= Study text =
————————

Previously onSunni’s Shoulder Surgery and Recovery, a title which isn’t as alliterative as we would have liked, but it will do … an old high school injury had finally caught up with Sunni and required surgery.

“I was having a lot of popping and grinding and pain. It caused me to overcompensate any time there was use of my shoulder which resulted in the whole upper right quadrant of my back to hurt. I had a lot of stiffness in my neck and upper back which limited my ability to do my job and it also reached a point where I was unable to participate in my children’s athletic training and play time, something extremely important to me, without quite a bit of pain. Also, one of my hobbies is lifting weight and it had reached a point were it became unsafe to do because there was a lack of stability. With just about everything I love to do being effected it was time to address this issue.”

As a result Sunni visited her orthopedic surgeon who, after thorough examination, informed Sunni of her options. She could A) leave it be and just accept less involvement in activities that cause pain. B) try an injection to ease the pain, or C) surgically fix it. Since the first two only address the symptoms and choice “C” offers a remedy of the cause, Sunni chose “C”.

So what exactly was Sunni’s injury and what kind of surgery did she require? Well, I’m not a doctor but I have played one on TV a couple of times so I reckon that qualifies me to write a quick synopsis:

Sunni had a surgical procedure called Biceps Tenodesis. This procedure is often performed to treat biceps tendonitis of the shoulder (which is an inflammation of the upper biceps tendon), biceps tendon tears (biceps tendons attach the biceps muscle to the bone in the shoulder and a biceps tendon tear can be either partial – where the tendon is not completely severed, or complete – where the tendon is torn into two pieces, and yes, it’s as painful as it sounds), or instability associated with a rotator cuff tear.  Sunni’s issue was a slap tear.

The Surgery

This Reader’s Digest type of condensed version simplifies it greatly but it goes something like this.

A small incision is made in the back of the shoulder and an arthroscope inserted because it’s always nice to see what one is operating on. From the front a needle is inserted through the biceps tendon. A suture is passed through the needle to prevent the tendon from slipping down the arm after it is cut – because that would be bad (not to mention embarrassing for the doctor). By the way, did we just say the tendon will be cut? Why yes, yes we did, and that’s exactly what happens next. Still with us on this? You haven’t passed out yet, have you? Good.

Next up, some cutting, because that’s why they call it surgery. A small incision is made in front of the shoulder to expose the biceps tendon wherein it’s pulled out of the incision. This leaves you with this tendon hanging out and you have to do something with it. And what would that be?  Well, you drill a hole known as a “deep bone tunnel” in the humerus, insert the tendon that was just cut and secure it in place with what’s known as a special interface screw. The relocated tendon allows it to operate as before, it’s just attached in a new location.

Sounds easy, right? It isn’t, and we don’t recommend you try it yourself, even if you do have a medical degree from some Caribbean Island Medical School you never really attended. In fact especially if you have a medical degree from some Caribbean Island Medical School you never really attended.

The Recovery

In next week’s post we follow Sunni’s recovery as she starts her physical therapy, which just happens to be at our very own physical therapy division here at Pinamonti Wellness. Not only is that convenient, it offers us the opportunity to promote the heck out of the process.

Prior to surgery Sunni was a tad apprehensive:
“The nurses and my doctor were very reassuring but it made no difference in my mind! Drilling into the bone is still drilling into the bone – no matter how you sugar-coat it.”
However, after surgery, and as Dupont referred to it, “Better living through chemistry” meant pretty much nothing bothered her at all.

Image at top: Re-enactment of surgery using prop lights, actors, and models because there’s no way I’m actually going to take pictures during a real surgery with real blood.  I’d faint.

————————

= Work request A =
Echo the shoulder surgery text from "So what exactly" up to and including "a slap tear.".
= Work request B =
According to the shoulder surgery text, where does Sunni do her physical therapy?

Stored data:
————————

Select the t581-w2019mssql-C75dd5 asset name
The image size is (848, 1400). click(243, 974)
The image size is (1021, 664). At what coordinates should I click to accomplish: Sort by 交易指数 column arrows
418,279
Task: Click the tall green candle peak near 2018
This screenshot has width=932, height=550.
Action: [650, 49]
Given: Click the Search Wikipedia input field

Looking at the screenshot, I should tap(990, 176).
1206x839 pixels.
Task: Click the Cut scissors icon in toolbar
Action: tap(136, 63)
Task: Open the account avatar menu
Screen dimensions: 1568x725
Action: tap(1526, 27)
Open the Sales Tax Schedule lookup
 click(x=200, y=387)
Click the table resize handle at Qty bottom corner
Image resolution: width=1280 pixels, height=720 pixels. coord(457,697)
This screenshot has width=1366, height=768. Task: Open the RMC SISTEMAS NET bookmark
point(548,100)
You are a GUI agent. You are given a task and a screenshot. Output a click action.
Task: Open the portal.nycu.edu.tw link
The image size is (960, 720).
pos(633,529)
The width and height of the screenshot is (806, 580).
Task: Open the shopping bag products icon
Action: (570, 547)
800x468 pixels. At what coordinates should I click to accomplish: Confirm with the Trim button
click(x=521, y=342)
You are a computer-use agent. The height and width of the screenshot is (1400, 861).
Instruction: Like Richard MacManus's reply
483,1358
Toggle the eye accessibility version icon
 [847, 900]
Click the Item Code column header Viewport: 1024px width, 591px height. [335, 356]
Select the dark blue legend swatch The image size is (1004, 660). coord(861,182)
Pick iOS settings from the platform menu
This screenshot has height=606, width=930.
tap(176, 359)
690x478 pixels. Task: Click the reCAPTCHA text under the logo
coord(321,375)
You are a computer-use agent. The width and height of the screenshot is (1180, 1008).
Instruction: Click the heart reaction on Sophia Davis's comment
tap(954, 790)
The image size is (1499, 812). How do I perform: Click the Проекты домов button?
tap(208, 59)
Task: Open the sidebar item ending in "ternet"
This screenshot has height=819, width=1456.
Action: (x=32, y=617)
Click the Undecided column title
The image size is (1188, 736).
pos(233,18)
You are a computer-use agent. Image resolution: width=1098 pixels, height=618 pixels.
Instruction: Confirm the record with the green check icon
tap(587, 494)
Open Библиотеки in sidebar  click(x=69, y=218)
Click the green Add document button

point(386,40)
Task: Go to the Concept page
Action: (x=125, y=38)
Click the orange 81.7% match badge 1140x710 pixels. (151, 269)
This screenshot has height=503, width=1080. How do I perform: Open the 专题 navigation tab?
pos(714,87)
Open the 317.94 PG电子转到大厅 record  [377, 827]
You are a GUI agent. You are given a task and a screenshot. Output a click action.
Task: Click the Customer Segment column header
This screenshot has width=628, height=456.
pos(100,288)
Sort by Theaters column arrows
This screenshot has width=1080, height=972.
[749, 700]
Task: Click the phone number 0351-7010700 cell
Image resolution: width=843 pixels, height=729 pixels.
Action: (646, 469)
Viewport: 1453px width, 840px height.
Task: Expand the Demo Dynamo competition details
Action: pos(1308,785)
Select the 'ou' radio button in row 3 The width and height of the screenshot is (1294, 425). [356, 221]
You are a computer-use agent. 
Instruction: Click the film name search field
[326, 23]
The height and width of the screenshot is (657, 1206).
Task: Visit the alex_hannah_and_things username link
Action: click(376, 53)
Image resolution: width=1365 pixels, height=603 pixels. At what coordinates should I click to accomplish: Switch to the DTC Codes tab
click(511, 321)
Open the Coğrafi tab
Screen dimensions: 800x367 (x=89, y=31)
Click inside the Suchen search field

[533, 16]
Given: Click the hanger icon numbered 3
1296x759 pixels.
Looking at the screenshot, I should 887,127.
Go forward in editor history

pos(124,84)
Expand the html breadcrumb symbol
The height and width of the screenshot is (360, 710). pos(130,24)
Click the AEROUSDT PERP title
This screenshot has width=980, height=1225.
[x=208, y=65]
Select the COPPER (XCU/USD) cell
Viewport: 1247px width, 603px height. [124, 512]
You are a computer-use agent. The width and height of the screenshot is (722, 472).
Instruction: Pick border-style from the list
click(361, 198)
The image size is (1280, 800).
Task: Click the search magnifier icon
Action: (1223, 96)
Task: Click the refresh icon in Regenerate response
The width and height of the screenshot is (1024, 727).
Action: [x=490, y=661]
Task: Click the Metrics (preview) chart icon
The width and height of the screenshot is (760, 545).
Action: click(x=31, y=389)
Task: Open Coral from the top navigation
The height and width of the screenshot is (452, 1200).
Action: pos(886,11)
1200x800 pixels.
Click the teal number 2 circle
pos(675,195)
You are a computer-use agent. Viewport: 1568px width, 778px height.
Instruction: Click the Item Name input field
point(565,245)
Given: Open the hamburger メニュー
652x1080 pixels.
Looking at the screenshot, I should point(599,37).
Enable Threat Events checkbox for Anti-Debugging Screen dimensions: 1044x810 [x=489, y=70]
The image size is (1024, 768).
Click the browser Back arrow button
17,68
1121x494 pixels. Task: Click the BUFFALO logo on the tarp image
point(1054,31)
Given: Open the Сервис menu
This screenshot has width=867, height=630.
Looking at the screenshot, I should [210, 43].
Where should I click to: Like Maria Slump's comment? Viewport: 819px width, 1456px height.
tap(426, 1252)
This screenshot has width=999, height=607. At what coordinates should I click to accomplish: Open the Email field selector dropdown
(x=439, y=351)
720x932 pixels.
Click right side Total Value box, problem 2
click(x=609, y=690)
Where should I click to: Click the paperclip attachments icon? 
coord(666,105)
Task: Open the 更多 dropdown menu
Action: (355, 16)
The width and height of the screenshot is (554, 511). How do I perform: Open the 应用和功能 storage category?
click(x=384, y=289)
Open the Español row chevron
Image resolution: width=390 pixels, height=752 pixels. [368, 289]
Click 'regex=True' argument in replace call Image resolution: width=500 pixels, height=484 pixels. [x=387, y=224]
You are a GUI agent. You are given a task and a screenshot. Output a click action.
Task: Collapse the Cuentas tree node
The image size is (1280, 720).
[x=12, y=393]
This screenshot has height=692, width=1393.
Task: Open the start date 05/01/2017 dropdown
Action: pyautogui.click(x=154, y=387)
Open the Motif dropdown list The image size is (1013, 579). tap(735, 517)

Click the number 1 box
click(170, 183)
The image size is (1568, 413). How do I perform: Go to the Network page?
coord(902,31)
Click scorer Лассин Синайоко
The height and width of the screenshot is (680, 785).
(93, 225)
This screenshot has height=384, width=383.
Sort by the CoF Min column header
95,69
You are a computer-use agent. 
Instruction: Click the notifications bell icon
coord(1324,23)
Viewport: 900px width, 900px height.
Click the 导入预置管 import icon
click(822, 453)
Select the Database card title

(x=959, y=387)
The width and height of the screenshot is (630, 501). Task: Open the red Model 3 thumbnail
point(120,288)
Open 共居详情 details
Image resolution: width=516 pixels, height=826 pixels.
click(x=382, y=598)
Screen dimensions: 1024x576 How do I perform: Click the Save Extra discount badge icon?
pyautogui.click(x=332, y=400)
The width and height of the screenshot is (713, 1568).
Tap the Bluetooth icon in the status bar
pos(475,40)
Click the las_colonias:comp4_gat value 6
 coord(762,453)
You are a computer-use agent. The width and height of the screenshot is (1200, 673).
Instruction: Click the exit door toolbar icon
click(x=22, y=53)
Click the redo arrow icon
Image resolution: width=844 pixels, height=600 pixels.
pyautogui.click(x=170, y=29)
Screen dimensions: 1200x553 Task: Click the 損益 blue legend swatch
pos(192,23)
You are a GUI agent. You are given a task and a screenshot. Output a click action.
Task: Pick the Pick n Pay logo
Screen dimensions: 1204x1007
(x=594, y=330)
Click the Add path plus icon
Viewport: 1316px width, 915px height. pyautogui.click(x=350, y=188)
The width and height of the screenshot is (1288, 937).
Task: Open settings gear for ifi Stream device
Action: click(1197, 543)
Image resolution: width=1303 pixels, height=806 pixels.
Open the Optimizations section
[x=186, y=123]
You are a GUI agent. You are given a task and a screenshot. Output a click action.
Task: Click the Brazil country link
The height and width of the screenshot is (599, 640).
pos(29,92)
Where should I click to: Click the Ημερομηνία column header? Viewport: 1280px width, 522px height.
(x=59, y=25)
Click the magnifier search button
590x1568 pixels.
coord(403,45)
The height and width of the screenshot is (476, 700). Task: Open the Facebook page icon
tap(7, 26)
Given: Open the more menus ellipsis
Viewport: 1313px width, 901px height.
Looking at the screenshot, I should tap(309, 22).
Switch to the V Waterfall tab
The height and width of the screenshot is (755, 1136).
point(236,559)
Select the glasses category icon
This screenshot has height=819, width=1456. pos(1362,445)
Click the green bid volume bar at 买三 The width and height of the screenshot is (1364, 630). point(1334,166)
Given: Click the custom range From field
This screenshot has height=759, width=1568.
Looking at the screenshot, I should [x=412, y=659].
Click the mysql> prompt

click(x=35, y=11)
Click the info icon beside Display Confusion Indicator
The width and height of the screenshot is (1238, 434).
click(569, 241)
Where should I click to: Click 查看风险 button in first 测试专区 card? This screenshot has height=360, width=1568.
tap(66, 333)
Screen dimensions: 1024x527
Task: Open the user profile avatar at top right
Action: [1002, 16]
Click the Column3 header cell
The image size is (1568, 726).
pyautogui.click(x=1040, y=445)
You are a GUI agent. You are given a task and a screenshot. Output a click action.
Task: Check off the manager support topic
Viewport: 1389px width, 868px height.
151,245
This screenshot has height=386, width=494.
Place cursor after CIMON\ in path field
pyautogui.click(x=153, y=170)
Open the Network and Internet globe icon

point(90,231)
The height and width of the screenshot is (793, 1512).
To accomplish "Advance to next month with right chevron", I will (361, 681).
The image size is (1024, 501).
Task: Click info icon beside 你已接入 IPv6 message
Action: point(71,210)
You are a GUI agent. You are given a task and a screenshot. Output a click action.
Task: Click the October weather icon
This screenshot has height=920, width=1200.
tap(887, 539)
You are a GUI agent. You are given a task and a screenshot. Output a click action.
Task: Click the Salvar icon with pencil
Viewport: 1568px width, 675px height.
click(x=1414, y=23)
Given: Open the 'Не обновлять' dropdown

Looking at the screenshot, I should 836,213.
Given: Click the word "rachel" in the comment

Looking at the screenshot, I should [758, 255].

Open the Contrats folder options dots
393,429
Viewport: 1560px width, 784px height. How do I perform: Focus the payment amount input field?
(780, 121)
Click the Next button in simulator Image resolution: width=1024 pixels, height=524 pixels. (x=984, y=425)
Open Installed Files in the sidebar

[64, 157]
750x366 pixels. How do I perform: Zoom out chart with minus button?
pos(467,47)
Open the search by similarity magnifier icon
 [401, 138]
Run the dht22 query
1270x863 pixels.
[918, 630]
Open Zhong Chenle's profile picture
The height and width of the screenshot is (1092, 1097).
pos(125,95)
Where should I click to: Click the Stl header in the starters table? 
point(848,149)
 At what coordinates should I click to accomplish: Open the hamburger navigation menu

————————

= Expected output A =
So what exactly was Sunni’s injury and what kind of surgery did she require? Well, I’m not a doctor but I have played one on TV a couple of times so I reckon that qualifies me to write a quick synopsis:

Sunni had a surgical procedure called Biceps Tenodesis. This procedure is often performed to treat biceps tendonitis of the shoulder (which is an inflammation of the upper biceps tendon), biceps tendon tears (biceps tendons attach the biceps muscle to the bone in the shoulder and a biceps tendon tear can be either partial – where the tendon is not completely severed, or complete – where the tendon is torn into two pieces, and yes, it’s as painful as it sounds), or instability associated with a rotator cuff tear.  Sunni’s issue was a slap tear.

= Expected output B =
At the physical therapy division of Pinamonti Wellness.